I'm calculating just based on the 1.96 billion minus 1.32 billion remaining, and paid about 640 million. Is my thinking about that right?
Hugh Baker
Yes you’re, we have made again we have made 6.9 million payments in the last four weeks. So I think obviously add that to that number.
Sal Vitale
Okay and then Robert just a quick question for you, if I look at the Clarkson's rates for the Capesize, for the first quarter, average is about $4500 so if I look at your Capesize, the TCE rate you realized on the Capesize that’s about 12,700 so that’s a pretty hefty premium there.
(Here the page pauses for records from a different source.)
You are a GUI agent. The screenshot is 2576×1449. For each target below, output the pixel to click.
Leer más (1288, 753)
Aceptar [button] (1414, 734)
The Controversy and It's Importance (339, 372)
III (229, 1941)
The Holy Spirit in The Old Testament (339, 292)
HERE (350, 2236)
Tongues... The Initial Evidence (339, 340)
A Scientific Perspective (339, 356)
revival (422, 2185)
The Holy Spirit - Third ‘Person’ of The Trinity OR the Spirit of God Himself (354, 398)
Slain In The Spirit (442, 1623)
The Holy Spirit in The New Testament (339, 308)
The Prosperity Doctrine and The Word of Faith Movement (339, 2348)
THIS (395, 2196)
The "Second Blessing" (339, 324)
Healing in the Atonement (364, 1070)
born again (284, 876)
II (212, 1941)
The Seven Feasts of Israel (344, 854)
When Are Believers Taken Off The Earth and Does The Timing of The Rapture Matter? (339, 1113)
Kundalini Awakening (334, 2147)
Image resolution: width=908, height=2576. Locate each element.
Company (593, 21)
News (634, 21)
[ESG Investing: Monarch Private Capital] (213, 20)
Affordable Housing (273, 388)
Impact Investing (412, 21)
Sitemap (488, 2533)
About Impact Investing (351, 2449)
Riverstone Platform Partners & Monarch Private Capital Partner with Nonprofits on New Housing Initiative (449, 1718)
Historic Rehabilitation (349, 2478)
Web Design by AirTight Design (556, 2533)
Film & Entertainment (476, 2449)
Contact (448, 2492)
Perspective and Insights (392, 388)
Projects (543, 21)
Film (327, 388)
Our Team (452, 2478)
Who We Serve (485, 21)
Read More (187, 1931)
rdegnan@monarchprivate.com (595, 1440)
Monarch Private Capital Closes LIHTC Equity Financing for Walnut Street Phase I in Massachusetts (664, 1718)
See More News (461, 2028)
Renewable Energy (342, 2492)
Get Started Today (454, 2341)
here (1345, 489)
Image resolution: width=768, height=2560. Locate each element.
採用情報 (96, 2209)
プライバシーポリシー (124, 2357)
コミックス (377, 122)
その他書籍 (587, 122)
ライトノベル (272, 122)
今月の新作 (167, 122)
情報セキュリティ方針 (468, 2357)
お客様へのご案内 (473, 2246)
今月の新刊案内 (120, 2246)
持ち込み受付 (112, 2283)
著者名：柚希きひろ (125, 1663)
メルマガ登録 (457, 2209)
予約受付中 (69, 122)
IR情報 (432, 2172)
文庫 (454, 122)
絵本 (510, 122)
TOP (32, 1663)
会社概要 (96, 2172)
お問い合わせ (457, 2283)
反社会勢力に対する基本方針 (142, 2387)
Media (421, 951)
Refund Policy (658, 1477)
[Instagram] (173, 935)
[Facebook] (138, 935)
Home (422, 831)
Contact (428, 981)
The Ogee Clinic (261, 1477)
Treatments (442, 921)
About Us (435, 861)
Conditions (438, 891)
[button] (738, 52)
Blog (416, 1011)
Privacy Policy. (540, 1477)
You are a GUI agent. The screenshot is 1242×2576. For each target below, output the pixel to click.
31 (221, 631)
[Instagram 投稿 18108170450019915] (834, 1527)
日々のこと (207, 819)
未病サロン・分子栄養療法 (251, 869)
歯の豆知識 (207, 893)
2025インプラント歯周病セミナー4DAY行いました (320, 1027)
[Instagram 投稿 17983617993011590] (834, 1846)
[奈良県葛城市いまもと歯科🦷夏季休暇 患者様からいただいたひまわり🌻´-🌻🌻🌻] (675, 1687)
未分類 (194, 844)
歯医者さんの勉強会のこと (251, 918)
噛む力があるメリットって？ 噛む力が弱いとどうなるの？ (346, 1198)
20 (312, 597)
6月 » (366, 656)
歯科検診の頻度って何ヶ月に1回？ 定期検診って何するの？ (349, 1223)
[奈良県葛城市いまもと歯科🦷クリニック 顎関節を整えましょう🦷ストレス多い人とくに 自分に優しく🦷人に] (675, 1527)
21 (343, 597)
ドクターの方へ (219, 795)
Why is the premium there more significant than for say the Kamsarmax and the Ultramax.
How do I think about the?
Robert Bugbee
You think about that the cape is chartered out, it's on time charter and there is a very significant specification enhancement in the market, the cape was able to capture that spread and the forward curve is in Contango on the cape market.
Operator
And it appears there are no further questions at this time, I would like to turn the conference back over to the presenters for any additional or closing remarks.
Hugh Baker
We have no closing remarks. Thank you everyone for joining us today and we look forward to speaking with you soon.
Operator
Thank you. And again that does conclude today's conference and we thank you all for joining us.